▶ _Data for processing_:
§

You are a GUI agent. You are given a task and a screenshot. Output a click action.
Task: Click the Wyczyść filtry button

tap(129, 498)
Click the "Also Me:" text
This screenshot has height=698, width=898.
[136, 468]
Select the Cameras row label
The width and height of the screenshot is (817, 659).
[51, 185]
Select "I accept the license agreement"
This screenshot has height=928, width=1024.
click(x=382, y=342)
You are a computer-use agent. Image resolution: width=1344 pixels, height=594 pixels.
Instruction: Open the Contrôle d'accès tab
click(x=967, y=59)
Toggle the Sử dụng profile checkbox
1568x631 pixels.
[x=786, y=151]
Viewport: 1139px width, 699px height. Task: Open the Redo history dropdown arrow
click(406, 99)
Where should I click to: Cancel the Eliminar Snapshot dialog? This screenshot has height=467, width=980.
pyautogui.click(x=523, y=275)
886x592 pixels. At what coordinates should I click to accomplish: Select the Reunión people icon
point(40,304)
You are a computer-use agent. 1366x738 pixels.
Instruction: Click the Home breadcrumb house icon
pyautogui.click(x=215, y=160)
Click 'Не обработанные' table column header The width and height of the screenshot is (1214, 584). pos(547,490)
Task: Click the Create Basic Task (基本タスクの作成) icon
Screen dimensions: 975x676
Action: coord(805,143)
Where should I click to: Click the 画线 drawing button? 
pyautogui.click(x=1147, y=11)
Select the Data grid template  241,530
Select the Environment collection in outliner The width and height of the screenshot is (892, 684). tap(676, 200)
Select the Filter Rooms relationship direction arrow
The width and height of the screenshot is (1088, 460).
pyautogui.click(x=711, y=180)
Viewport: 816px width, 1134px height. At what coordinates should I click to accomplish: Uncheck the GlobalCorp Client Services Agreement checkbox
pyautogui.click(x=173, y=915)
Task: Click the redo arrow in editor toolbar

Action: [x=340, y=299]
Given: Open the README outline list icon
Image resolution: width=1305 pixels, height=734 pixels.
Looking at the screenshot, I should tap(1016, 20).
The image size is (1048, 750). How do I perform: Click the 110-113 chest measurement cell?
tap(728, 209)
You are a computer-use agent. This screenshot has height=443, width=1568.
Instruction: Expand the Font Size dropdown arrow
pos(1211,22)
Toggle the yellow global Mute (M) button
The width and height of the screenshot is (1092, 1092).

§

▶ _Task goal_: Lines holding "agent" in the data above: copy each of them.

▶ _Written answer_:
You are a GUI agent. You are given a task and a screenshot. Output a click action.
You are a computer-use agent. Image resolution: width=1344 pixels, height=594 pixels.
You are a computer-use agent. 1366x738 pixels.
You are a computer-use agent. This screenshot has height=443, width=1568.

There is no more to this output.